*** Data supplied Section Begins ***

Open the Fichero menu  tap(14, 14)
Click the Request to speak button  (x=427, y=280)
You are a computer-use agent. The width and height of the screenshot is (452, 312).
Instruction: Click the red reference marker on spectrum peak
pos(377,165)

*** Data supplied Section Ends ***

Character for character, reproduce all of the lines above.

> [Response area]:
Open the Fichero menu  tap(14, 14)
Click the Request to speak button  (x=427, y=280)
You are a computer-use agent. The width and height of the screenshot is (452, 312).
Instruction: Click the red reference marker on spectrum peak
pos(377,165)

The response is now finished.